Task goal:
Reproduce word for word, from the entries below, the line with "At what coordinates should I click to accomplish: Open list", the line with "You are a computer-use agent. The image", and every line between them, and nothing more.

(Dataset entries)
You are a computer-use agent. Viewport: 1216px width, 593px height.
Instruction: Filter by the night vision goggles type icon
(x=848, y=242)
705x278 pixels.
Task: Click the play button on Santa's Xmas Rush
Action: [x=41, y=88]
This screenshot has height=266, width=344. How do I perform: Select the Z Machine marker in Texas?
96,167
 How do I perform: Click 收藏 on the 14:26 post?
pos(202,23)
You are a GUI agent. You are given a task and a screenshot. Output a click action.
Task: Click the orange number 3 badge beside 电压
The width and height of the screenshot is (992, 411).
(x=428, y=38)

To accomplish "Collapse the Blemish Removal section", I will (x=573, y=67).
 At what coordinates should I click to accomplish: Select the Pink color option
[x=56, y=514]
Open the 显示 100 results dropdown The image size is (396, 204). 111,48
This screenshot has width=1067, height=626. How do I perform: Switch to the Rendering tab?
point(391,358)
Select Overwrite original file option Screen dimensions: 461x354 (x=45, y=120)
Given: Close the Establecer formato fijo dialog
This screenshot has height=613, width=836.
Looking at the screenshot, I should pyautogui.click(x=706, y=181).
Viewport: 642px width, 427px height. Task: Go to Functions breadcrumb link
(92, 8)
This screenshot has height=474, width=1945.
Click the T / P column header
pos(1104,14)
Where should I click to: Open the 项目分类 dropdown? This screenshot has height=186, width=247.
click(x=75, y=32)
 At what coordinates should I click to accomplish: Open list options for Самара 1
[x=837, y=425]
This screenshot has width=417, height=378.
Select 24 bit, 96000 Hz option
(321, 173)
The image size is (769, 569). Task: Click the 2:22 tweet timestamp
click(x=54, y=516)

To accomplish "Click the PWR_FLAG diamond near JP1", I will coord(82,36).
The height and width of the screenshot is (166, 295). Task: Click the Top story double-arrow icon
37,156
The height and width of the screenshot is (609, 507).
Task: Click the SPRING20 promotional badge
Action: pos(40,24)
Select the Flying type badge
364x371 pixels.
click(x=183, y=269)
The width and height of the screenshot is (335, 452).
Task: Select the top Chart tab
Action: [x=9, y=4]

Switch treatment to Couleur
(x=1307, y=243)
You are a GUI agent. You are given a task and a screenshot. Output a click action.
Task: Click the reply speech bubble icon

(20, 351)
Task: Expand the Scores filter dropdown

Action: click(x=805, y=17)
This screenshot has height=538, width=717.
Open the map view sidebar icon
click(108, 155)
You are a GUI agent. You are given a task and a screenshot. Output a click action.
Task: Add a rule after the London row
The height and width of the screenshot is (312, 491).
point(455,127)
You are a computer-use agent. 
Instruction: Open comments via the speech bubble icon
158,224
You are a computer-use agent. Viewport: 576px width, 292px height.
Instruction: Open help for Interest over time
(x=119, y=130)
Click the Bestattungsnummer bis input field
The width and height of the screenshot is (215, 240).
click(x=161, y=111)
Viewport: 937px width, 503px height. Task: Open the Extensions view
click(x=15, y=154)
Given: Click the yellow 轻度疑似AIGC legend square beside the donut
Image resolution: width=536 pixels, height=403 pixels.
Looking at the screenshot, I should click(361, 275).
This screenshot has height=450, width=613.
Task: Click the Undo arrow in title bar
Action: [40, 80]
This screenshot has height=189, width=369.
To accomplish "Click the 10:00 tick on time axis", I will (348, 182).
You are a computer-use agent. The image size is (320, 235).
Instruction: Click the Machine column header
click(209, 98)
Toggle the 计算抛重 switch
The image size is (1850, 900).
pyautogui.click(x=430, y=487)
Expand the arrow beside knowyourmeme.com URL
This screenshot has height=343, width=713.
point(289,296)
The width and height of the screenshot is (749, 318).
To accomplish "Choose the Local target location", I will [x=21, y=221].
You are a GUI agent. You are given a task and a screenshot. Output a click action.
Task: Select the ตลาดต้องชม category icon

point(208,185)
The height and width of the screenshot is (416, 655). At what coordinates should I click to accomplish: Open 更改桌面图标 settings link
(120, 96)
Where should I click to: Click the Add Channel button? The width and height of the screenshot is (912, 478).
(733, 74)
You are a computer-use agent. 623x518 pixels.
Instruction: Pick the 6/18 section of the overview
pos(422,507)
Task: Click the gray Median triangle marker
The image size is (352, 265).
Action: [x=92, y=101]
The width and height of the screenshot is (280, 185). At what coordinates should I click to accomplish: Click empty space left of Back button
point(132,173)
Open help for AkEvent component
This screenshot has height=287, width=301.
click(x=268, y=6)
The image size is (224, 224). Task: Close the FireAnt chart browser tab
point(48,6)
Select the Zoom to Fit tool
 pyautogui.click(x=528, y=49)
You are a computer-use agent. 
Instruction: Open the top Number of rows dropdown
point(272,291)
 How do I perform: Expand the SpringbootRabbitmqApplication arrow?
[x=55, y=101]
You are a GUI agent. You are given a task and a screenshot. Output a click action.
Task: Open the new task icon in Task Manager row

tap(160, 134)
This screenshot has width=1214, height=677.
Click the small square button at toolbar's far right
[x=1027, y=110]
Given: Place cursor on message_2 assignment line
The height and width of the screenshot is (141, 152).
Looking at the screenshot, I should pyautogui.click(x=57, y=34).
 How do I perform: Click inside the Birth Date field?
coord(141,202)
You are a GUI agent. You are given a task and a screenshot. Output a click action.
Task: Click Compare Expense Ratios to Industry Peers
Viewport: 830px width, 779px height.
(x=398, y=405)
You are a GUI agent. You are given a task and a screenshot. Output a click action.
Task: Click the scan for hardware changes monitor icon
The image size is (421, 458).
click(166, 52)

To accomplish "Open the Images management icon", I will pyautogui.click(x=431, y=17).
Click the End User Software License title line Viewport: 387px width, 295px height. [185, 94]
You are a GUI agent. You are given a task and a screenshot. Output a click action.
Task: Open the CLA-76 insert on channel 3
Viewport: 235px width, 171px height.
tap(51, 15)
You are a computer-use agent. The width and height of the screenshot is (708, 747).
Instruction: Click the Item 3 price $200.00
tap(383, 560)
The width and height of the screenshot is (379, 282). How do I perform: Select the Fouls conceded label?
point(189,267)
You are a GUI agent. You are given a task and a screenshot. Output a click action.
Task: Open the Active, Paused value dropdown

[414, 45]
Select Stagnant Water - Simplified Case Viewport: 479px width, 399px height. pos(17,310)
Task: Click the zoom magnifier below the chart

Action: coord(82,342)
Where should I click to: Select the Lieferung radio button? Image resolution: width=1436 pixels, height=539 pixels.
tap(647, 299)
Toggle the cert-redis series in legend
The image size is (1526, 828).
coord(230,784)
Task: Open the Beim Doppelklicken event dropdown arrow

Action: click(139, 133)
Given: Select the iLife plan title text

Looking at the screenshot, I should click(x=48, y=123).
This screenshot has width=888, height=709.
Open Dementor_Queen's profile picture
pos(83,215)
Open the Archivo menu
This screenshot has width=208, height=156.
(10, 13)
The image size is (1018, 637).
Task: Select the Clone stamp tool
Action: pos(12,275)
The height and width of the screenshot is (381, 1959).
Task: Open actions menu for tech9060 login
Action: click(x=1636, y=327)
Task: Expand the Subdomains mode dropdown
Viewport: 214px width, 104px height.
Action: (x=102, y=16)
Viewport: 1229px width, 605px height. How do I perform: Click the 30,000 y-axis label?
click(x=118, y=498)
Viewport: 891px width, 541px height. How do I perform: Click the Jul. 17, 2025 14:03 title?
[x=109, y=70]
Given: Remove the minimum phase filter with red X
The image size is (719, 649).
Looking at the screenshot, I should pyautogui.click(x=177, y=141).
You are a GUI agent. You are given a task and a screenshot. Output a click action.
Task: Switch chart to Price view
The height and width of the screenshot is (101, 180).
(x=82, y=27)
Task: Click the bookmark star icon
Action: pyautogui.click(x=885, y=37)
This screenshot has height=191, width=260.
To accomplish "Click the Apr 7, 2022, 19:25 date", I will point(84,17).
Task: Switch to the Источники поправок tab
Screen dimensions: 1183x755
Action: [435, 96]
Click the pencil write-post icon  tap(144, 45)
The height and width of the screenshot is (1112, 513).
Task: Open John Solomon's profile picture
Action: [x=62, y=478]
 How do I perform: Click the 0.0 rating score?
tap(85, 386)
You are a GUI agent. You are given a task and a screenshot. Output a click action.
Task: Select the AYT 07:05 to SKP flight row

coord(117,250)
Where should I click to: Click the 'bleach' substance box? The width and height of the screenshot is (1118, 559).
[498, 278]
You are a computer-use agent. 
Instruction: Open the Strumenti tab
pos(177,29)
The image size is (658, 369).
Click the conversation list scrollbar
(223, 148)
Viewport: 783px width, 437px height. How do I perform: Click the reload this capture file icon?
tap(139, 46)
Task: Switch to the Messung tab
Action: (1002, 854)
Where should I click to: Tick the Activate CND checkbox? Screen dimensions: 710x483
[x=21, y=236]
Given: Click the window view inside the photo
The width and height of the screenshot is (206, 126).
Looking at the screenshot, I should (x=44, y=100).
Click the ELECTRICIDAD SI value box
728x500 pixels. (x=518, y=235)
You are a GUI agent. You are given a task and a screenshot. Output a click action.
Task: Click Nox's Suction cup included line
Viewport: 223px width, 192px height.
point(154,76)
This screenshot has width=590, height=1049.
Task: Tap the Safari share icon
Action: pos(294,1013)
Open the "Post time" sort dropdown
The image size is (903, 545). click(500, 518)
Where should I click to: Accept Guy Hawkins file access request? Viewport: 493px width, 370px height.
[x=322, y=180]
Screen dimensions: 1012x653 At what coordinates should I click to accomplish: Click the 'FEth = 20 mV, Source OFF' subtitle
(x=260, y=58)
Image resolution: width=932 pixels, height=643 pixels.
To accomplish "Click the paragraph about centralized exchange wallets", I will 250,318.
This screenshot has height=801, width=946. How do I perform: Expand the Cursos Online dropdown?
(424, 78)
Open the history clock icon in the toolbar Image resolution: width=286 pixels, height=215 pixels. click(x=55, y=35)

Answer for the task:
 At what coordinates should I click to accomplish: Open list options for Самара 1
[x=837, y=425]
This screenshot has width=417, height=378.
Select 24 bit, 96000 Hz option
(321, 173)
The image size is (769, 569). Task: Click the 2:22 tweet timestamp
click(x=54, y=516)

To accomplish "Click the PWR_FLAG diamond near JP1", I will coord(82,36).
The height and width of the screenshot is (166, 295). Task: Click the Top story double-arrow icon
37,156
The height and width of the screenshot is (609, 507).
Task: Click the SPRING20 promotional badge
Action: pos(40,24)
Select the Flying type badge
364x371 pixels.
click(x=183, y=269)
The width and height of the screenshot is (335, 452).
Task: Select the top Chart tab
Action: [x=9, y=4]

Switch treatment to Couleur
(x=1307, y=243)
You are a GUI agent. You are given a task and a screenshot. Output a click action.
Task: Click the reply speech bubble icon

(20, 351)
Task: Expand the Scores filter dropdown

Action: click(x=805, y=17)
This screenshot has height=538, width=717.
Open the map view sidebar icon
click(108, 155)
You are a GUI agent. You are given a task and a screenshot. Output a click action.
Task: Add a rule after the London row
The height and width of the screenshot is (312, 491).
point(455,127)
You are a computer-use agent. 
Instruction: Open comments via the speech bubble icon
158,224
You are a computer-use agent. Viewport: 576px width, 292px height.
Instruction: Open help for Interest over time
(x=119, y=130)
Click the Bestattungsnummer bis input field
The width and height of the screenshot is (215, 240).
click(x=161, y=111)
Viewport: 937px width, 503px height. Task: Open the Extensions view
click(x=15, y=154)
Given: Click the yellow 轻度疑似AIGC legend square beside the donut
Image resolution: width=536 pixels, height=403 pixels.
Looking at the screenshot, I should click(361, 275).
This screenshot has height=450, width=613.
Task: Click the Undo arrow in title bar
Action: [40, 80]
This screenshot has height=189, width=369.
To accomplish "Click the 10:00 tick on time axis", I will (348, 182).
You are a computer-use agent. The image size is (320, 235).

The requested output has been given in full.